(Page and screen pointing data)
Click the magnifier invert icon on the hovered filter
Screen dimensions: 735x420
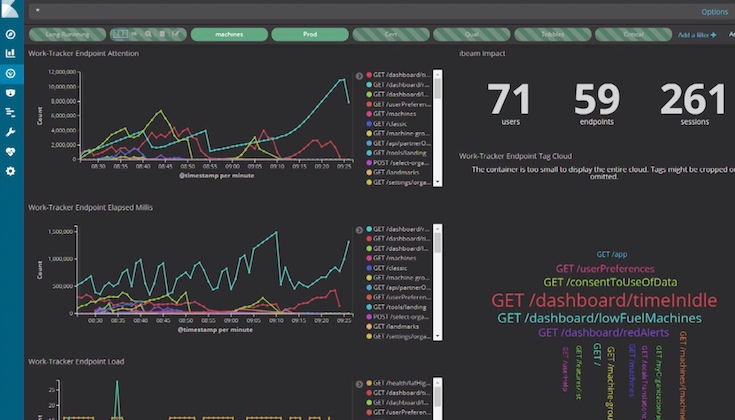point(148,34)

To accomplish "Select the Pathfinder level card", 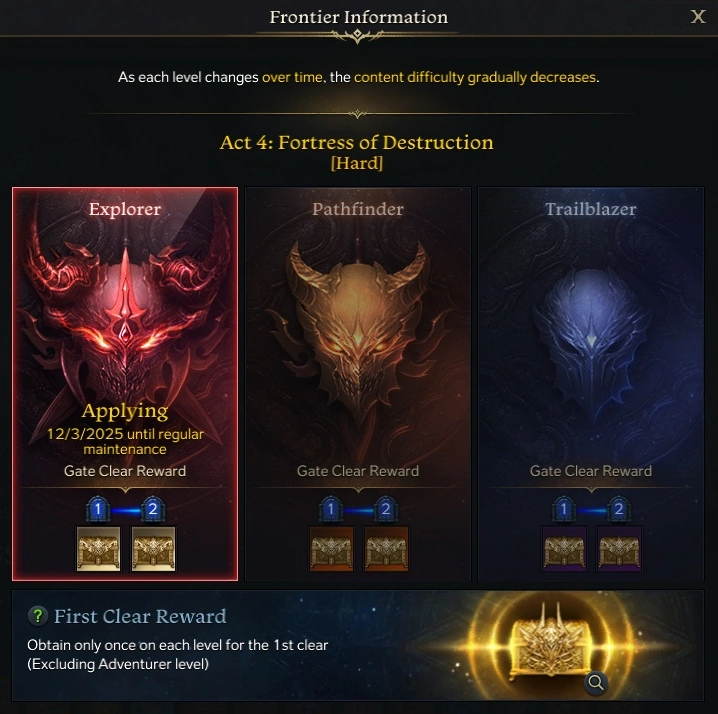I will [x=358, y=384].
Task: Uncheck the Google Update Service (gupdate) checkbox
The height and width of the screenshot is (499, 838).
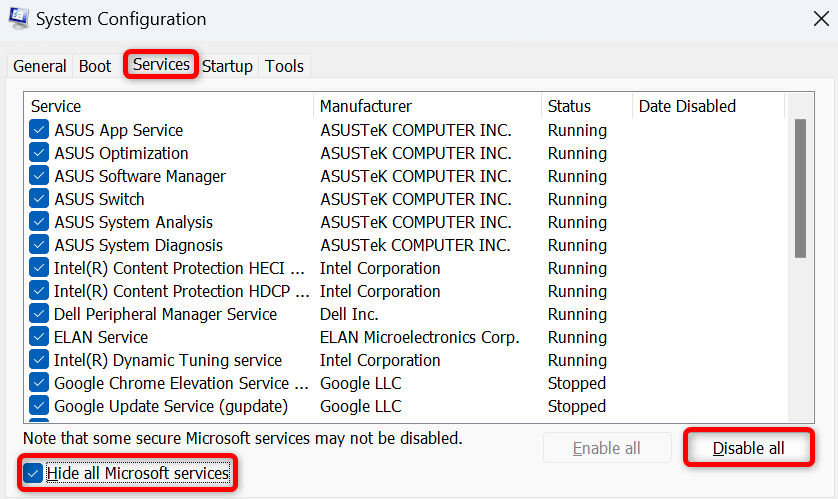Action: coord(39,406)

• **Direction**: Could you swap "checkbox" for "toggle" in the rows starting at the line containing "Task: Uncheck the" and ending at the last row, leaving every other word unchanged and the pictures out?

• **Final result**:
Task: Uncheck the Google Update Service (gupdate) toggle
The height and width of the screenshot is (499, 838).
Action: coord(39,406)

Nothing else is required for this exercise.